_Supplied material_.

########################################

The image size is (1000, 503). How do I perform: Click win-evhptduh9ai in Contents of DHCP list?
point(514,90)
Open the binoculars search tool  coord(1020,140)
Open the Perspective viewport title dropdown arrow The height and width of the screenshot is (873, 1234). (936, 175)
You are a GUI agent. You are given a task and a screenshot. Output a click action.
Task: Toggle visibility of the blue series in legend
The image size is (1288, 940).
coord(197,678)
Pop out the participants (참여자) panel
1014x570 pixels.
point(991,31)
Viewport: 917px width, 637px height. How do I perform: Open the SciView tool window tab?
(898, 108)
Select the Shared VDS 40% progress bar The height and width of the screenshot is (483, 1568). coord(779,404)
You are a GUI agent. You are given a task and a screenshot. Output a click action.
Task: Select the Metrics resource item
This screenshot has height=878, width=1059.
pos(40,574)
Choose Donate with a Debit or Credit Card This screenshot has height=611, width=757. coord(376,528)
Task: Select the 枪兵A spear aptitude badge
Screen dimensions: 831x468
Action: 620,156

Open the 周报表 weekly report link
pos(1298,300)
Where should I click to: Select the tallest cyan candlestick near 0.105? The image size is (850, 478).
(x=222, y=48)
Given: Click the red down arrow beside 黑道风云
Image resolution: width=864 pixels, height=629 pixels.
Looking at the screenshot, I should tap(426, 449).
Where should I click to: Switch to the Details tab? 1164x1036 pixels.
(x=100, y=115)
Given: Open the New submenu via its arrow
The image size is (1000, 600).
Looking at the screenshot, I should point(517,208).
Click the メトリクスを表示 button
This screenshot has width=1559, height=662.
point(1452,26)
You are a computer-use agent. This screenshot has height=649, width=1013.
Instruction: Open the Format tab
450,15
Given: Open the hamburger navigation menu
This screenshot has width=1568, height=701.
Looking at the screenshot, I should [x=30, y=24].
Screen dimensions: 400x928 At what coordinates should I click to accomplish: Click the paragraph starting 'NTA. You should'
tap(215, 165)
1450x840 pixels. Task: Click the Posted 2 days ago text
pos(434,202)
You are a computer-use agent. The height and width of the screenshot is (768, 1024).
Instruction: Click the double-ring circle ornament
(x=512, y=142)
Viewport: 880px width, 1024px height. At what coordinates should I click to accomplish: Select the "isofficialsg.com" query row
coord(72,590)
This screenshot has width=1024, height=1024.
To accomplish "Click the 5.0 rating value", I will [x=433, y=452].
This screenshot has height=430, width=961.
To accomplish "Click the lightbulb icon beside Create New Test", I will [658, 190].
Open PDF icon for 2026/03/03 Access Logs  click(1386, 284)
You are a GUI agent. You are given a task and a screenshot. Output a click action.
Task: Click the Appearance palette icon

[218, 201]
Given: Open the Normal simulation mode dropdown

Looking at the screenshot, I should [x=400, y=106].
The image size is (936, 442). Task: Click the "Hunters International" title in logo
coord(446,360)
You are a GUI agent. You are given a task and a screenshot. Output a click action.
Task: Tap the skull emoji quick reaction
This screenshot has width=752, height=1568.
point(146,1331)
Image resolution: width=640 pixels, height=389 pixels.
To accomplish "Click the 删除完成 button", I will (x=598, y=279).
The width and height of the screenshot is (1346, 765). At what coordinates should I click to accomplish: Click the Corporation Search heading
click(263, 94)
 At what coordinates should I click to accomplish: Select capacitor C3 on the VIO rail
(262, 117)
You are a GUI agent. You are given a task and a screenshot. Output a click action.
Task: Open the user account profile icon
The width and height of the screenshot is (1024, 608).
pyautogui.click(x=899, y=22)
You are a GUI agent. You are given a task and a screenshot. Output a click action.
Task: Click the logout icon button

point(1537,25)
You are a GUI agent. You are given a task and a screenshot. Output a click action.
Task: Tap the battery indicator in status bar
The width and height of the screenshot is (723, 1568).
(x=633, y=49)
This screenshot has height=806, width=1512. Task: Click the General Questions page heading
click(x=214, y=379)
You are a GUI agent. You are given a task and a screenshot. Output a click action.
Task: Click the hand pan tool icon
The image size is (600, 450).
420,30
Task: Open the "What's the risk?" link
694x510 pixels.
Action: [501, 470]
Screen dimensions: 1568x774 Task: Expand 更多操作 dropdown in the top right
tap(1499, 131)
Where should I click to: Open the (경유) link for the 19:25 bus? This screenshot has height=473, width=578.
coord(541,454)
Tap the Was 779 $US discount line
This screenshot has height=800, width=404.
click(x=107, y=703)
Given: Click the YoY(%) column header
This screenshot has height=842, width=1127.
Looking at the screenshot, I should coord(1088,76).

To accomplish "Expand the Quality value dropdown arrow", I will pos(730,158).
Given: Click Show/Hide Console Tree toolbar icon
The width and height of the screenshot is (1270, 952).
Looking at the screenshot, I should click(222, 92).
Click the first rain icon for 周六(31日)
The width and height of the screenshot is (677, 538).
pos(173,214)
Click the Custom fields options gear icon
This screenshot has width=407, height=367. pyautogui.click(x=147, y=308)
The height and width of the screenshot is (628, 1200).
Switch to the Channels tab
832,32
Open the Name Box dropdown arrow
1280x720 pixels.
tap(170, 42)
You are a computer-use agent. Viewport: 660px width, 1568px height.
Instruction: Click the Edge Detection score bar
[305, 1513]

########################################

_Task directions_.
Your answer should be one number, the count of lines in the records that contain the word "beside".

_Reply_.
2